Pemerintah Seleksi Ketat Penyaluran Dana Bantuan Likuiditas
Reporter
Ghoida Rahmah
Editor
Ali Akhmad Noor Hidayat
Selasa, 23 Juni 2020 13:33 WIB
Kekhawatiran akan risiko gagal bayar pinjaman likuiditas itu tak berlebihan, mengingat sebelumnya pemerintah pernah menghadapi kasus penyelewengan dana dalam kasus Bantuan Likuiditas Bank Indonesia (BLBI) pada krisis moneter 1998. Kala itu, bank sentral menyetujui pemberian bantuan likuiditas kepada sejumlah bank yang mengalami masalah keuangan dan berdampak ke sistem keuangan nasional atau masuk dalam kategori bank sistemik.
Namun, aliran likuiditas itu juga disalahgunakan oleh sejumlah pihak dalam proses penyaluran dan penerimaan dananya, yang kemudian menyebabkan kerugian negara hingga Rp 4,58 triliun.
Ketua Bidang Pengkajian dan Pengembangan Perbanas, Aviliani mengatakan salah satu risiko yang mengintai adalah potensi terjadi konflik kepentingan dalam penerapan skema bank jangkar. “Ada kecenderungan pilih kasih, bisa saja bank jangkar pilih-pilih bank pelaksananya dengan potensi ada ‘kesepakatan dari beberapa pihak’, sehingga memicu conflict of interest,” ucapnya.

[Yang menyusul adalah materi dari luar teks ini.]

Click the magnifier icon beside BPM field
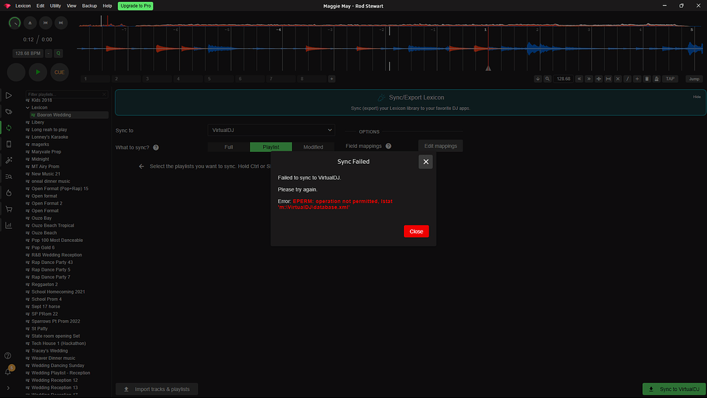This screenshot has width=707, height=398. click(x=546, y=79)
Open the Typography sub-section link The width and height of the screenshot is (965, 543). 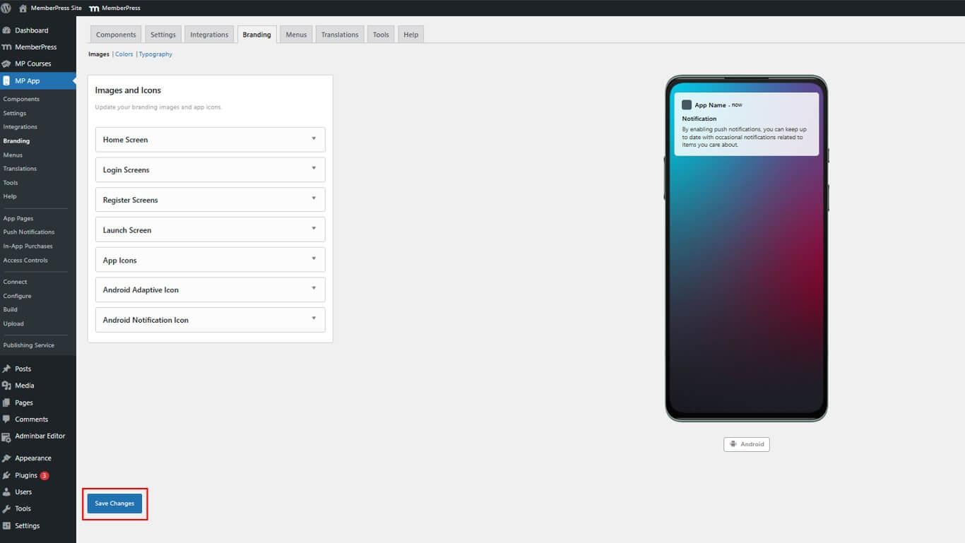coord(155,54)
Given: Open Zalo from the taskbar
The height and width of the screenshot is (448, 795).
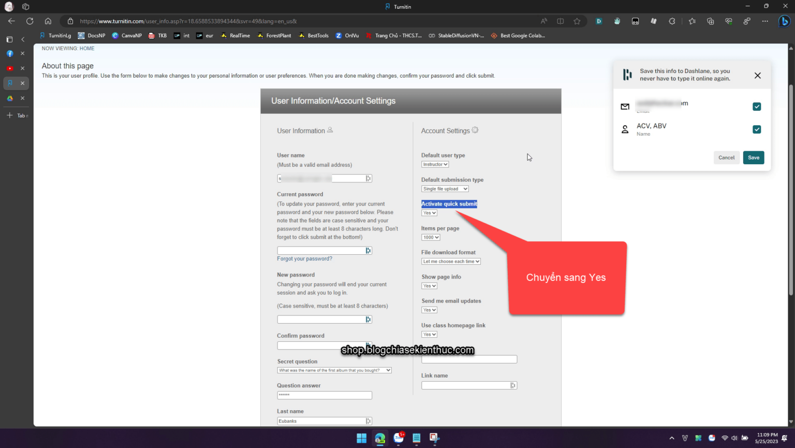Looking at the screenshot, I should point(399,438).
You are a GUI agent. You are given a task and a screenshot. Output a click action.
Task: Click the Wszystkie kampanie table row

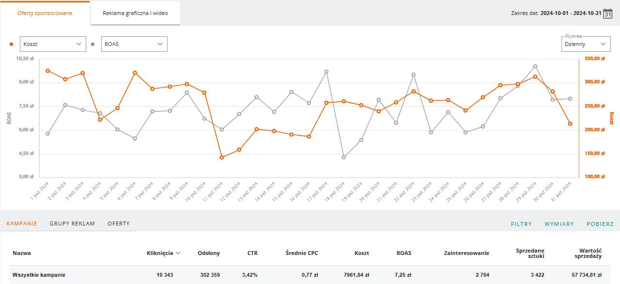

Aviliani menambahkan kepekaan OJK sebagai pengawas perbankan harus terus ditingkatkan, dengan sistem deteksi krisis yang ketat. “OJK harus memutuskan mana bank yang masih punya kemampuan sehingga layak dibantu dan mana yang tidak, jadi sesuai kebutuhan dan tidak ada orang yang memanfaatkan untuk kepentingan tertentu dalam situasi genting ini,” ujarnya.